No dislike what you want but think about WHY you dislike it. If you dislike men who act feminine that is because of sexism, that's the truth. Unless you hate feminine people all together?
Reply 33
Original post by BooHooRah
No dislike what you want but think about WHY you dislike it. If you dislike men who act feminine that is because of sexism, that's the truth. Unless you hate feminine people all together?


Camp definition: "Deliberately exaggerated and theatrical in style, typically for humorous effect."

That is not the same as being a bit feminine.
Reply 34
Original post by Redolent
When you say "act gay" do you mean "act camp"? Are you attacking the people who don't know the difference, or people who have no problem with homosexuality in itself but find overly camp people annoying?

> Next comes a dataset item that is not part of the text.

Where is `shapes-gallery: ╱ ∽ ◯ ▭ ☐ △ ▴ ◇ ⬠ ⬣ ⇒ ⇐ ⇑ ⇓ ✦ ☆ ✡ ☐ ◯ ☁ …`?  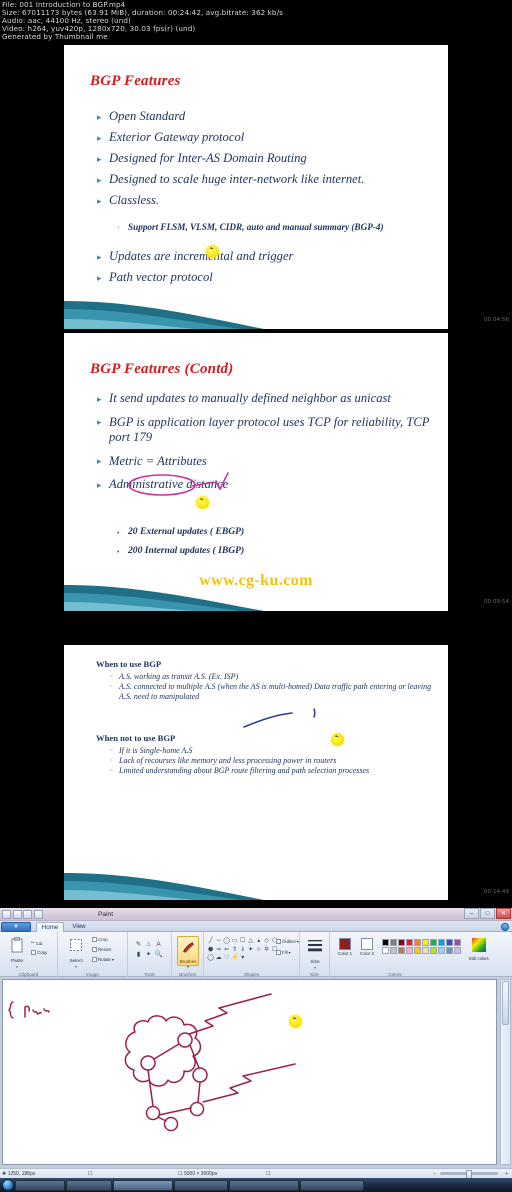 shapes-gallery: ╱ ∽ ◯ ▭ ☐ △ ▴ ◇ ⬠ ⬣ ⇒ ⇐ ⇑ ⇓ ✦ ☆ ✡ ☐ ◯ ☁ … is located at coordinates (243, 950).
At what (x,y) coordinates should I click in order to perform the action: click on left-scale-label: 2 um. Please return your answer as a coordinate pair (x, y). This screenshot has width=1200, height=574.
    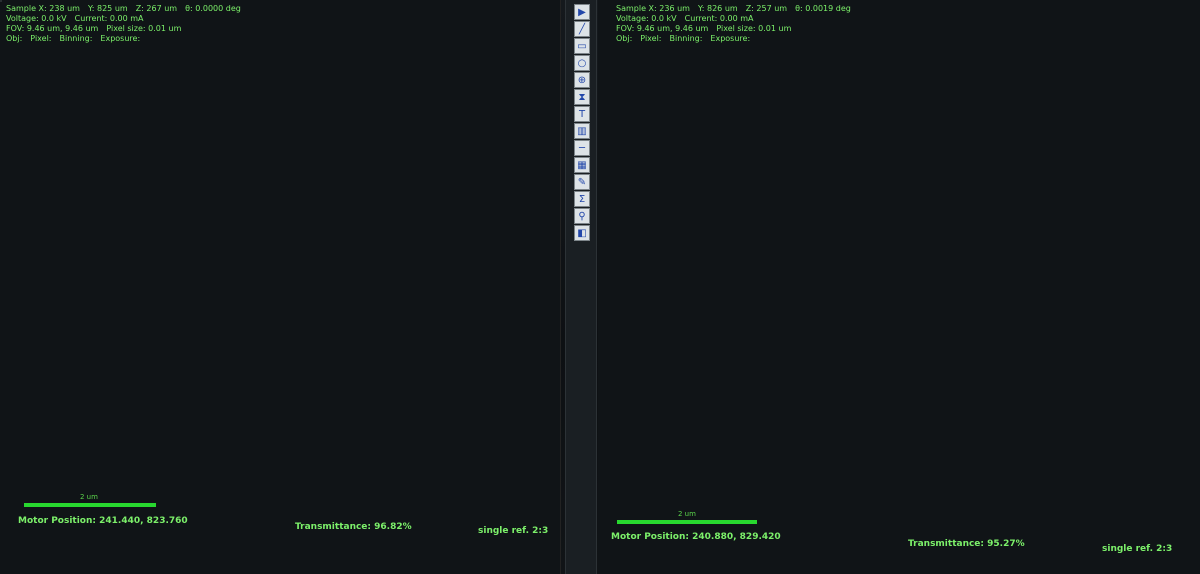
    Looking at the image, I should click on (89, 497).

I mean for showing feminine qualities, things men are called "gay" "pussy" or "fag" for doing.
Reply 35
Camp is a personality type, homosexuality is not. I see no problem with hating certain personality types since someone's personality can and probably will change over time whereas sexuality will not. Don't conflate the two as the one thing to make it seem like hating camp people is offensive.
Reply 36
Original post by Redolent
Camp definition: "Deliberately exaggerated and theatrical in style, typically for humorous effect."

That is not the same as being a bit feminine.

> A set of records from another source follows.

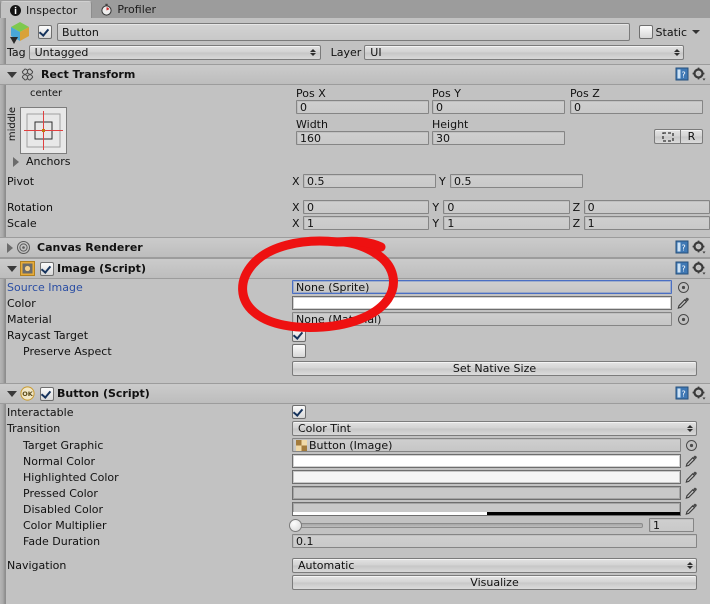  I want to click on visualize-button: Visualize, so click(494, 582).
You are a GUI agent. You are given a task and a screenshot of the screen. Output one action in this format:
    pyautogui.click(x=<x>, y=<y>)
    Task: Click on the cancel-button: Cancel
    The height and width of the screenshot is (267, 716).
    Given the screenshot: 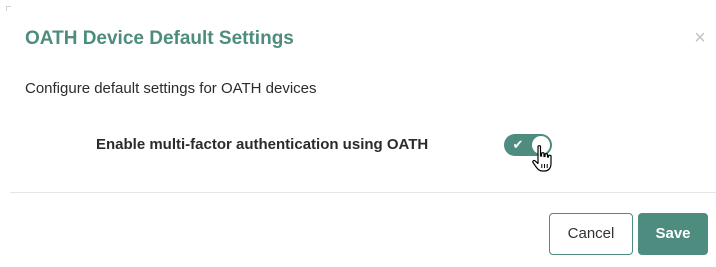 What is the action you would take?
    pyautogui.click(x=591, y=234)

But it is used to mean that often. Just like the definition of gay isn't girly. :rolleyes:
Reply 37
Original post by BooHooRah
But negativity, arrogance and bigotry are negative traits, acting feminine isn't.


What was said is completely fine. I don't see your issue. Are you saying every person has to like every single personality? I'm sure there are people you don't get along with, do you like every personality trait in the world?

Be a little realistic. I don't hang around with quiet or loud people because I don't gel with them well. Is that a bad thing?
Reply 38
Original post by Kiss
Camp is a personality type, homosexuality is not. I see no problem with hating certain personality types since someone's personality can and probably will change over time whereas sexuality will not. Don't conflate the two as the one thing to make it seem like hating camp people is offensive.


Exactly what I'm saying! You made a very good point.
Reply 39
I don't like camp on anyone. Male/Female. I don't like to associate or interact with people who are flamboyant and loud.